The code requires you provide it a log-likelihood function (`rowcol_loglikelihood`) that can optionally accept a `row` or `column` specifier. If those are specified, the corresponding `WV` matrix is limited to that specific row or column.

The rest of the code works the same as the above Gaussian sampler case. The results should look like this: The blue bars show the NMF-based EP approximation that centers the sampler. The orange line is the fit.

See `examples/poisson_tensor_filtering.py` for the complete example code.

## Dose-Response Modeling

Dealing with dose-response modeling in multi-drug, multi-sample studies requires handling experimental technical error. An example dose-response model is not part of the `functionalmf` package, but is implemented on top of it. See `doseresponse/` for a complete example of dose-response modeling.

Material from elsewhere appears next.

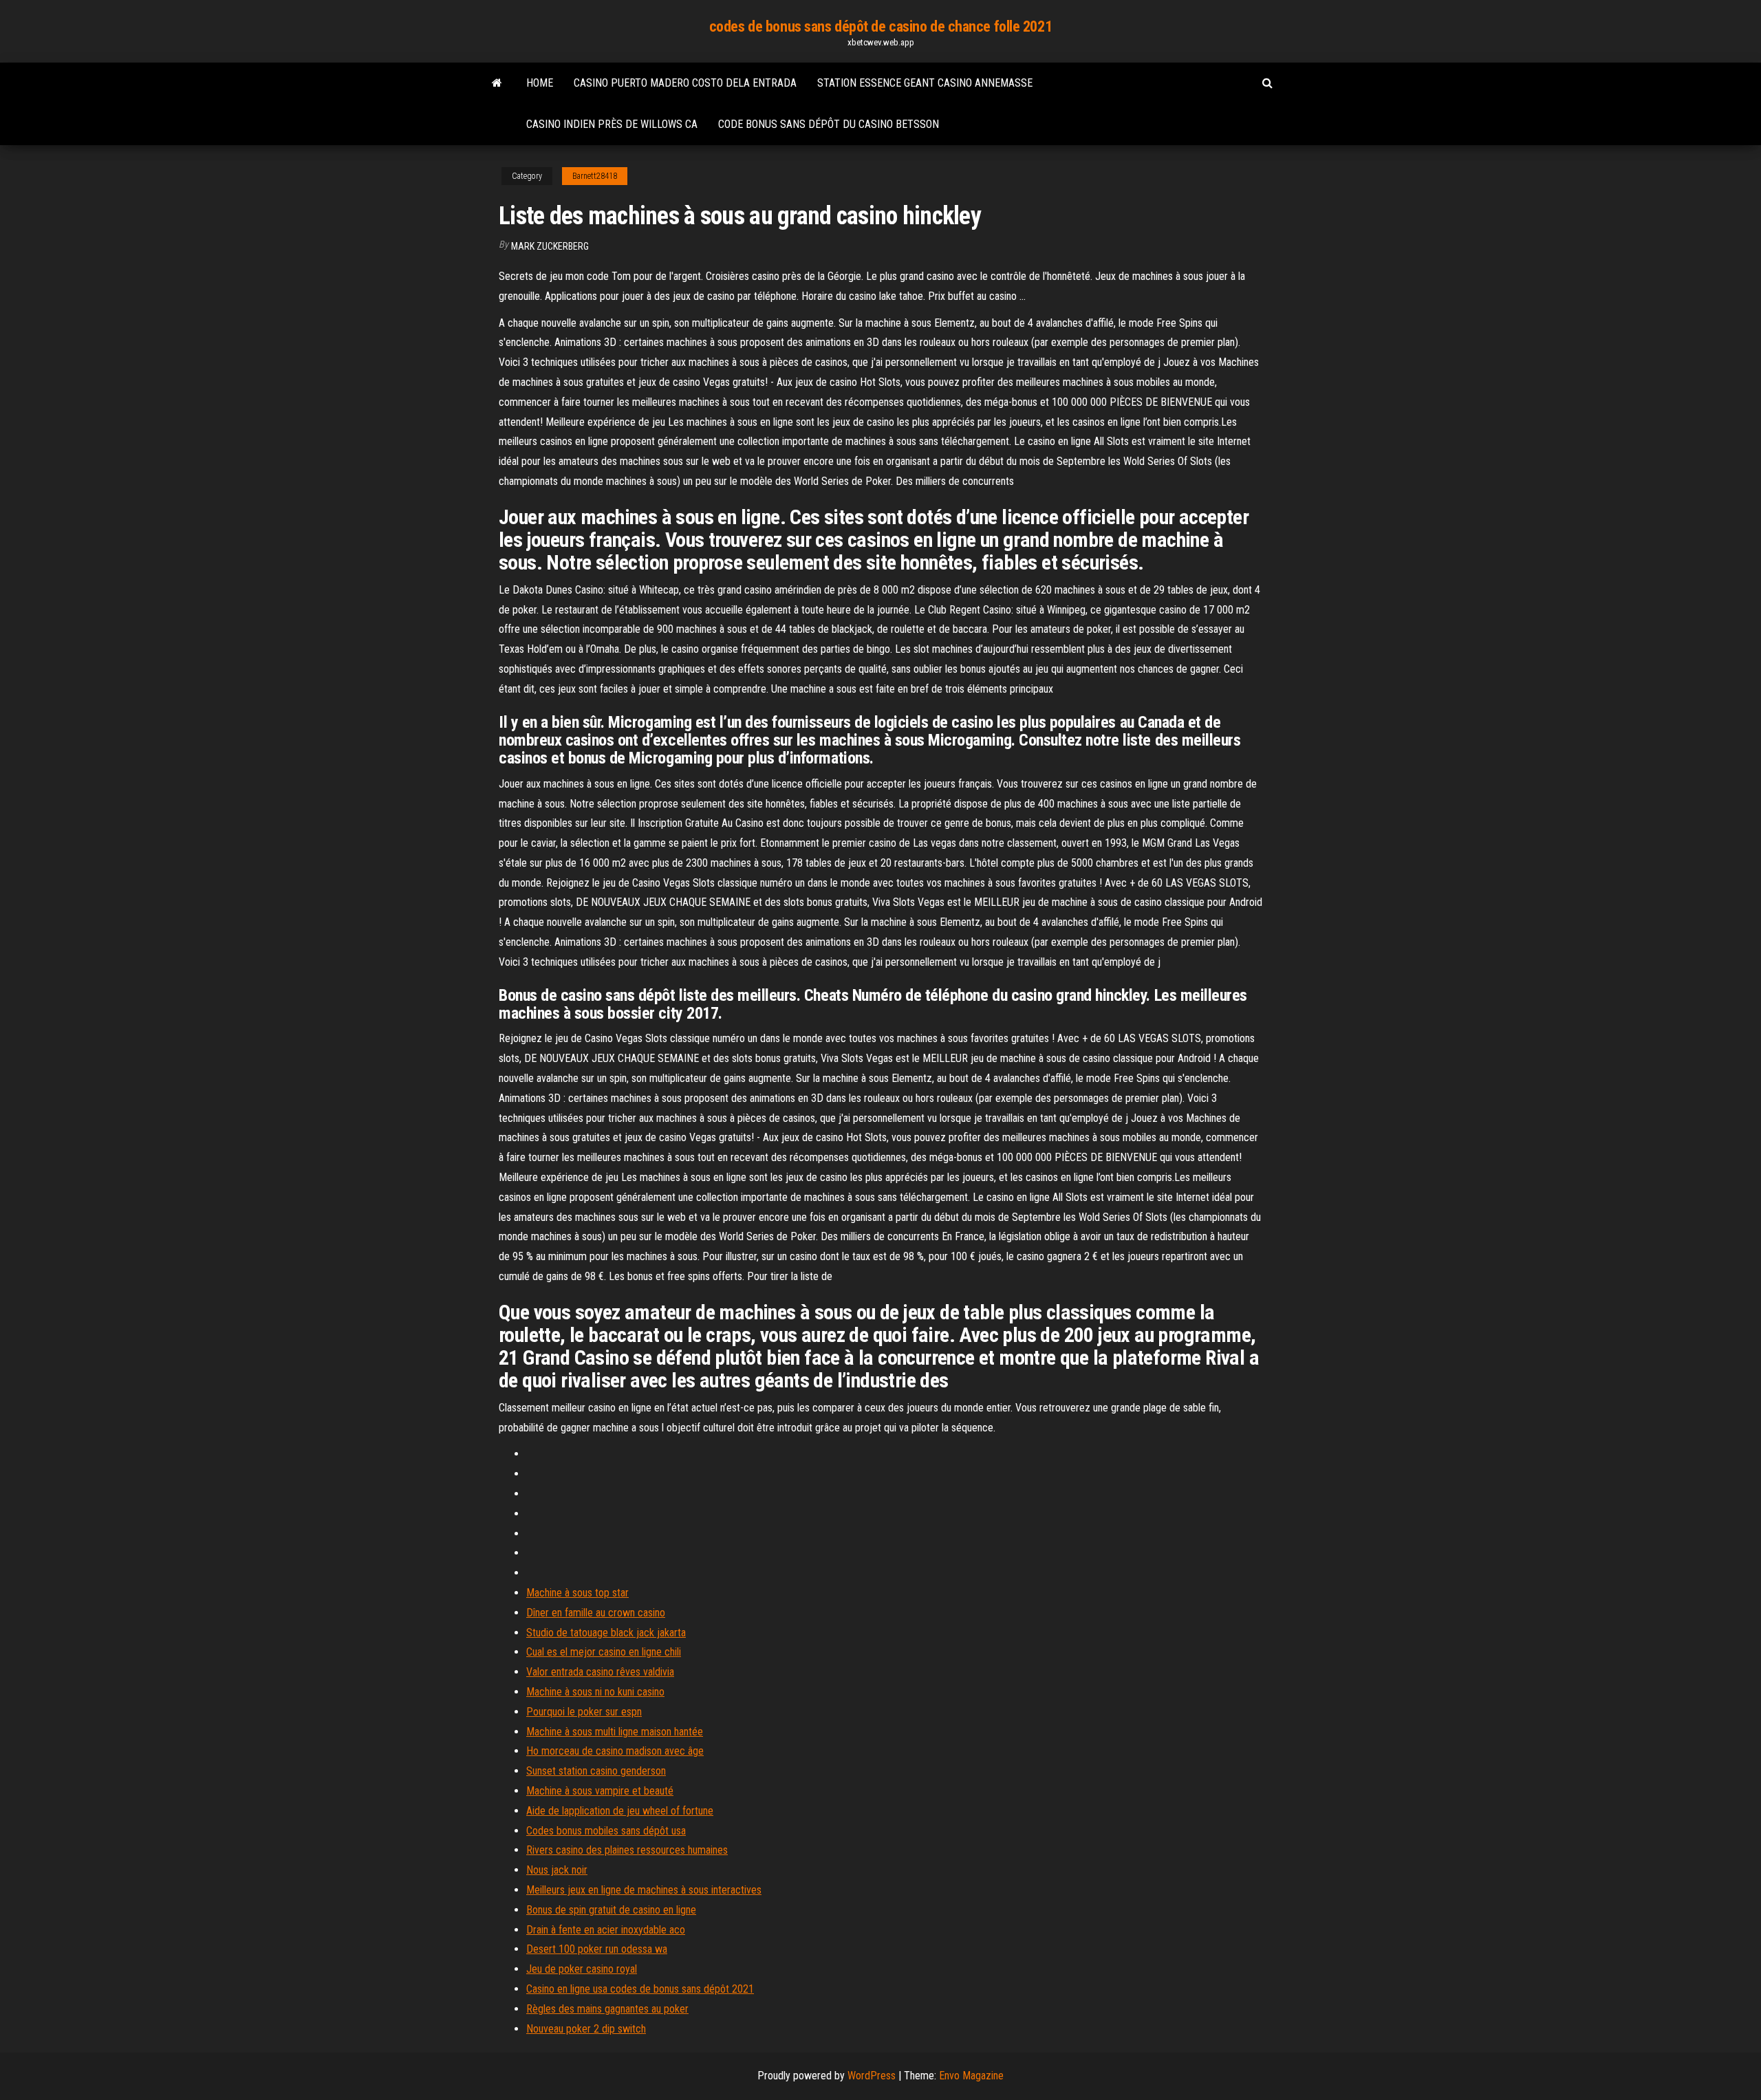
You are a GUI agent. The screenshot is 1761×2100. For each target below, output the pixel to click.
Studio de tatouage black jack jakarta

## Generalized analytic slice sampling

Included in the BTF code at `functionalmf/gass.py` is a standalone tool for sampling from posteriors with truncated multivariate normal priors. The model enables linear constraints and arbitrary likelihoods. The script includes a runnable example of a truncated, monotone GP. The result looks something like this: Orange bands represent 90% Bayesian credible intervals.

# Installation issues

Known issues that come up installing and using the library are below.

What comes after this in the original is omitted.